Из зеркала пошёл дымок, и ручка его вновь нагрелась.
«Открой зеркало с обратной стороны».
Эстелла, перевернув зеркало, нашла защёлку и нажала на неё ногтем. Один из изумрудов выскочил из оправы. Крышка открылась. Внутри лежал свёрнутый в трубочку малюсенький пергамент. Это был рецепт зелья: тридцать два компонента, включая человеческую кровь и волосы, и ещё какие-то странные названия ингредиентов; некоторые из них были написаны на латыни. Да она в жизни его не сварит!
Эстелла развернула зеркало.
– Послушай, но я это не сварю, – сказала она. – Это очень сложное зелье. И я даже не знаю, где искать все эти ингредиенты.
«Послушай ты, – писало зеркало. – Я полагал, что ты любишь Данте. Так докажи! Это единственный шанс спасти ему жизнь. Либо ты сваришь зелье, либо через три дня твой Данте умрёт, и никто: ни я, ни магия, ни даже сам Дьявол не поможет ему. Магия не умеет воскрешать мёртвых. Она в силах спасти только живого человека. Все ингредиенты и травы продаются в аптеке. Кровь и волосы использовать только свои, иначе ничего не выйдет. Ты должна сварить зелье и отдать его Данте. Ты меня поняла?».
Эстелла представила себе страшную картину: Данте весь в крови умирает у неё на руках. Глотая слёзы, она поспешно закивала:
– Да... да... я это сделаю! Я сварю это зелье!
«Все дальнейшие инструкции в рецепте. Будь крайне внимательна. Если ты что-то напутаешь, эликсир не подействует, и ничего исправить будет НЕЛЬЗЯ. Судьба даёт вам шанс, но он последний».
– Да, да, я всё поняла! – у Эстеллы зуб на зуб не попадал от страха. Если она что-то сделает неправильно, она погубит Данте. Она и так виновата в том, что потащила его на свадьбу Сантаны и не остановила жандармов.
«Торопись. У тебя всего три дня, – продолжило зеркало. – Когда зелье будет готово, дай мне знать».
– Как?
«Достань зеркало и прикоснись к стеклу».
Надпись повертелась и исчезла. Теперь Эстелла увидела своё заплаканное, похудевшее лицо, круги под глазами и встрёпанные волосы. На кого она похожа! Да уж, два месяца заточения в четырёх стенах не прошли для неё даром.

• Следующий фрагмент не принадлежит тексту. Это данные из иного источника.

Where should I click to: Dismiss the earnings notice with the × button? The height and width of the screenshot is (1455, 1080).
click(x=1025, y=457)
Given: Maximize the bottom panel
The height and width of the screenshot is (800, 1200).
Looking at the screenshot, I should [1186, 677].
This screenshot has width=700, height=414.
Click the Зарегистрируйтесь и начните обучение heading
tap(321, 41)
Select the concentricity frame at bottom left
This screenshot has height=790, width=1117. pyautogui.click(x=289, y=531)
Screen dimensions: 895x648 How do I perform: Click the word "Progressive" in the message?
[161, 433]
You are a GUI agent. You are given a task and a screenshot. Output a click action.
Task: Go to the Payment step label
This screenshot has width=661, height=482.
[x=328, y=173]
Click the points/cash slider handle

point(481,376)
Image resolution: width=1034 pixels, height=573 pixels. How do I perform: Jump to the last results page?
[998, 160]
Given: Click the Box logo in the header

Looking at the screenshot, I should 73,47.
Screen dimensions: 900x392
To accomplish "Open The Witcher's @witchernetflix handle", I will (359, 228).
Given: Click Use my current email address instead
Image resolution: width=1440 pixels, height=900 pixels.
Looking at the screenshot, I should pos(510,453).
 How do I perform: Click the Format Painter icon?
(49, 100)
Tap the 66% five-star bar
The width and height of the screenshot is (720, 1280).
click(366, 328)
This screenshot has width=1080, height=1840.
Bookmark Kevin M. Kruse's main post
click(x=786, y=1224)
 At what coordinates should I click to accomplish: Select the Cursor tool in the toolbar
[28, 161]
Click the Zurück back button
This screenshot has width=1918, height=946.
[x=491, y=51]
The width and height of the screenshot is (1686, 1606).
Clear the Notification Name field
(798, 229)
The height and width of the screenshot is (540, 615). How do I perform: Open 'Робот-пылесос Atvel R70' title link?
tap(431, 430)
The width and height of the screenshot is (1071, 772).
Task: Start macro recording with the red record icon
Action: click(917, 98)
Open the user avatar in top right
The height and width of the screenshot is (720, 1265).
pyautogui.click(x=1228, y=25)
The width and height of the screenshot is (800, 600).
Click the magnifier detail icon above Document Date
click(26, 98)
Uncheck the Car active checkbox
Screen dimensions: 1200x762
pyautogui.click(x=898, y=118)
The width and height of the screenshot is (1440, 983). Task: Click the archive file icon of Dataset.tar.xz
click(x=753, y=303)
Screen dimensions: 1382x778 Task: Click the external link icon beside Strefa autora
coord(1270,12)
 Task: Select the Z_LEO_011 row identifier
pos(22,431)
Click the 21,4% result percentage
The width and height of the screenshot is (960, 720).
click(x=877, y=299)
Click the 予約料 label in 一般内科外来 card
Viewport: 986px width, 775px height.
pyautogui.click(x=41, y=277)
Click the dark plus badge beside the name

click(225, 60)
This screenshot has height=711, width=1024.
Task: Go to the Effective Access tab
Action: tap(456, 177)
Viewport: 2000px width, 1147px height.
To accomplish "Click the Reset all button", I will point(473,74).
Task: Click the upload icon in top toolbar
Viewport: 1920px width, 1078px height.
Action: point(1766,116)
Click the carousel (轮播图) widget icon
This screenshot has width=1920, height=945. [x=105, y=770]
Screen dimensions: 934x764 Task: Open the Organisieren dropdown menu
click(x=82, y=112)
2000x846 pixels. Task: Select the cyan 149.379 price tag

После того, как Либертад помогла ей выбраться из импровизированной тюрьмы, придуманной Роксаной, Эстелла с матерью не сталкивалась. Та всячески её игнорировала, но утомлённая скандалами с Бертой и Эстебаном, позволила дочери перемещаться по дому. Но запретила выходить на улицу и лишила карманных денег, кои обычно выдавались Эстелле на покупку нарядов и разных мелочей в виде шпилек, булавок, зонтиков, перчаток и носовых платочков с вышитыми на них птицами. Эстеллу угнетало лишь то, что она не с Данте. В деньгах она никогда не нуждалась – в доме было всё, что душе угодно. Да и нарядов у неё столько, что они не вмещаются в огромный дубовый шкаф, поэтому часть их хранится в сундуках и чемоданах. Так что отсутствие наличных денег не стало поводом для её огорчения. До нынешнего дня. За ингредиентами для зелья надо идти в аптеку. Если судить по их названиям, все они редкие и наверняка дорогие. А денег у неё нет.
Эстелла вчиталась в рецепт: лягушачья кожа, пчелиный воск, медовая вода, красный перец, лепестки чёрной розы, надкрылья жуков-скарабеев, сушёные богомолы, лапки тарантулов, семена кроличьего дерева, полынь, корни одуванчиков, орхидея-призрак, лепестки космеи... Аптекарь наверняка примет её за сумасшедшую или за ведьму. Но медлить было нельзя, и перед Эстеллой встали два глобальных вопроса: как достать деньги и как выйти из дома незамеченной.
Эстелла спустилась вниз, дабы посоветоваться с Либертад. Но какого же было её удивление, когда, заглянув в кухню, она, помимо горничной, обнаружила там Амарилис – тётку Сантаны. Стоя к Эстелле спиной, женщины о чём-то шушукались. Но, заметив девушку, умолкли. Амарилис была сконфужена, а Либертад быстро сунула руки в карман передника – что-то спрятала.